Nuria Gorrite

Conseillère d'Etat, Cheffe du département des infrastructures et des ressources humaines

Crèches et garderies: un financement insuffisant de l’Etat

Article paru dans Points forts, février 2011

Dernièrement le Grand Conseil a très largement accepté ma motion demandant que l’Etat de Vaud finance la Fondation pour l’accueil de jour des enfants (FAJE) de façon équitable par rapport aux autres partenaires, transparente, lisible dans la durée et conforme aux engagements pris en 2006. C’est une victoire d’étape importante car elle signifie que, de façon très large, les députés de tous bords rejoignent notre agacement face aux peu de moyens engagés par l’Etat dans ce secteur. En effet, depuis l’adoption par le peuple de la nouvelle Constitution vaudoise, la responsabilité en matière de création de places d’accueil n’est plus l’affaire que des communes, mais également de l’Etat et des employeurs, dont le rôle a été formellement inscrit à l’article 63 de la Constitution. La Fondation pour l’accueil de jour des enfants a été instituée dans le respect de cette volonté et, depuis sa création, de nombreuses places d’accueil ont été créées.

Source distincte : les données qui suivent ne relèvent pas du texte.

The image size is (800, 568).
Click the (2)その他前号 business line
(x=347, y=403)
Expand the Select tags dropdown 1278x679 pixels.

Cependant, à y regarder de plus près nous sommes frappés par l’inégalité des participations financières de chaque partenaire payeur. En effet, les contributions annuelles versées à la FAJE par les partenaires se montent à 35,4 millions et se répartissent de la manière suivante en 2009: Employeurs : 19,4 mios (55%) / Etat de Vaud : 11,1 mios (31%) / Communes : 3,42 mios (10%) / Loterie romande : 1,5 mios (4%). Cette somme est ensuite reversée aux réseaux d’accueil selon les modalités de subventionnement prévues à l’article 50 de la LAJE.

L’ensemble des subventions versées par la FAJE représente environ 14,5% du coût total des réseaux, le 85,5 % du déficit d’exploitation étant ensuite assumé à 44% par les partenaires du réseau (communes+entreprises), à 40% environs par les parents et à 1,5% par la Confédération.

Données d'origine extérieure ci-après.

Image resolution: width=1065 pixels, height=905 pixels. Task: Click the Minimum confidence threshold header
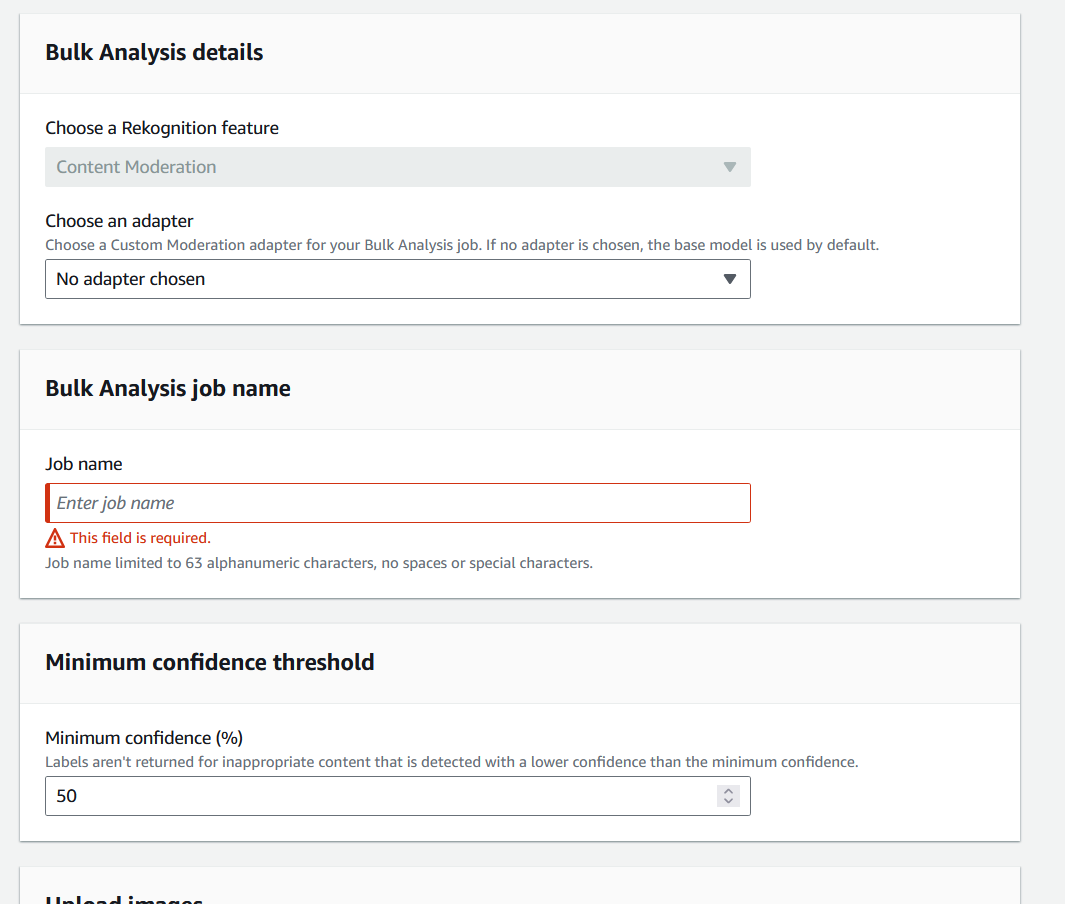(210, 662)
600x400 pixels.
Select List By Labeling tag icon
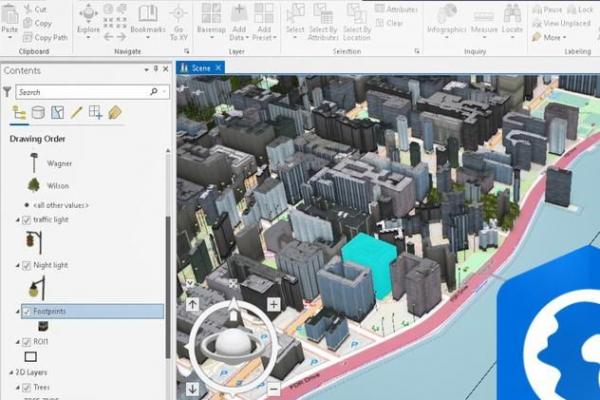(114, 112)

Cela signifie que  l’effort financier repose principalement sur les communes, les employeurs et les parents, l’Etat en tant que tel ne participant qu’à hauteur de 11,1 millions sur les 252,85 millions du coût global de l’accueil de jour[1].

En 2006 cependant, l’Etat de Vaud s’était engagé à financer la Fondation à hauteur d’environ 50% de ses ressources globales en 2010, les communes devant assumer le 10%, les employeurs 35% et la Loterie Romande 5%. Force est de constater que l’effort du canton au dispositif est très en deçà des attentes et des engagements annoncés, mais qu’en plus, d’année en année, l’écart se creuse par rapport aux autres partenaires payeurs, dont la contribution, fixée dans la loi, est en constante augmentation.

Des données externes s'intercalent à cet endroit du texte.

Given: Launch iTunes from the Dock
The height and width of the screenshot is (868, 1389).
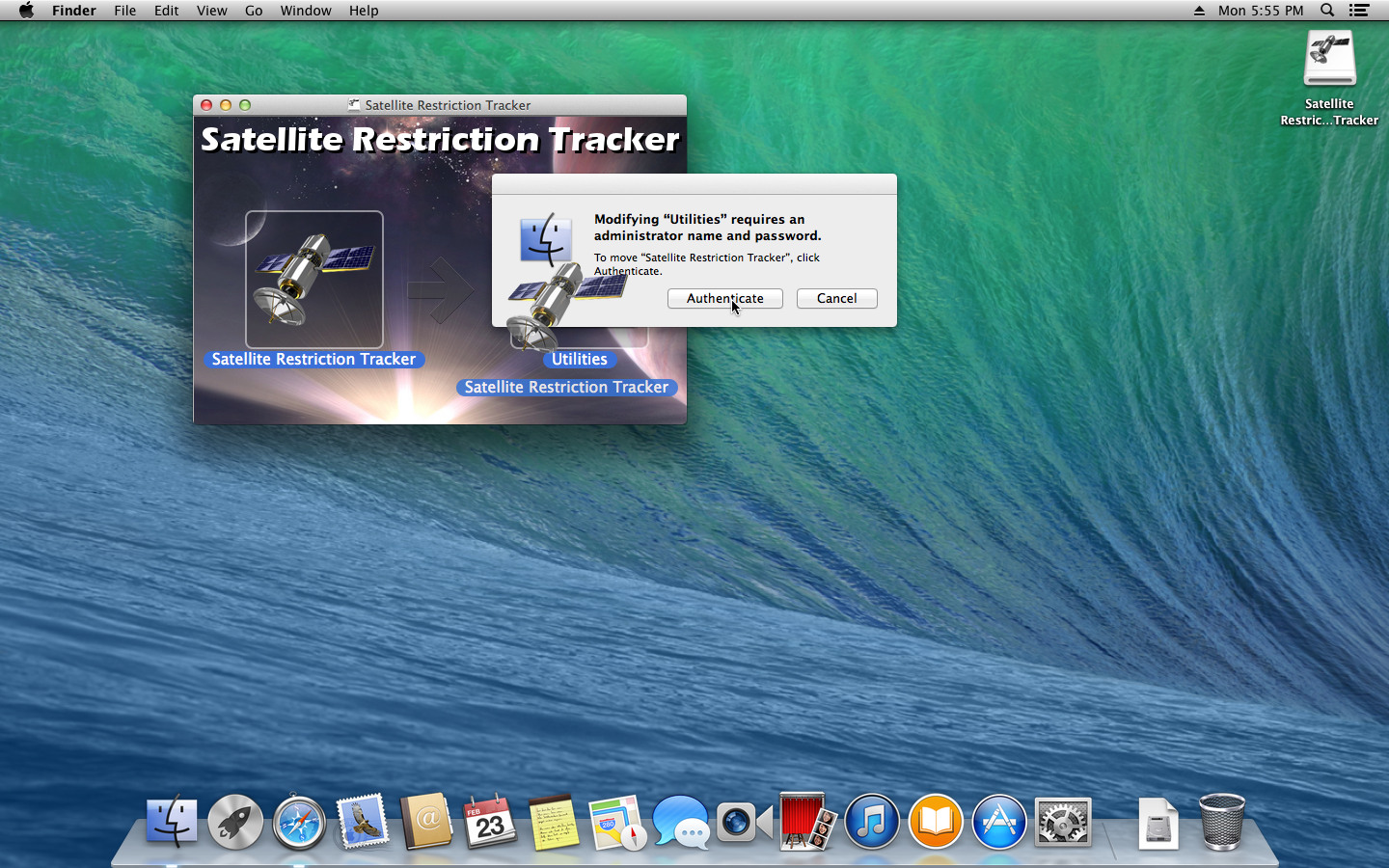Looking at the screenshot, I should (871, 823).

La pérennité du système exige que les partenaires puissent s’engager à long terme sur la base de règles équitables et transparentes. Or, en pratique, la participation de l’Etat est aléatoire et en retrait par rapport aux autres contributeurs. L’adoption de ma motion est un signal très clair et très positif pour que le Conseil d’Etat traduise dans les faits son soutien au développement du nombres de places en crèches et garderies et qu’il ne délègue pas sa responsabilité constitutionnelle aux autres partenaires.

Par ailleurs, le canton de Vaud connaît un développement important du nombre d’habitants et d’emplois sur son territoire. Il est du devoir des autorités d’accompagner cette croissance et de mettre en place les conditions-cadre qui en découlent. Permettre la conciliation travail-famille doit se concrétiser et ne pas rester qu’un slogan. Il apparaît aujourd’hui incontournable que l’Etat doive participer davantage à cet effort commun.

Enfin, une récente étude relative aux tarifs des réseaux d’accueil de jour des enfants dans le canton de Vaud, menée par l’IDHEAP, a mis en évidence que le  taux d’effort financier demandé aux parents dans le canton de Vaud est relativement élevé et qu’une plus grande participation financière de la part du canton serait un moyen efficace pour réduire les disparités entre les différents réseaux et renforcer l’accessibilité financière prévue par la loi.

Transparence des coûts, augmentation du nombre de places, baisse des tarifs pour les familles, voilà au moins trois bonnes raisons de continuer à plaider pour un engagement plus fort de l’Etat aux côtés des communes dans ce domaine.


[1] Il s’agit des chiffres 2009, dernier exercice comptable consolidé dont nous disposons. Les proportions 2010 sont néanmoins identiques.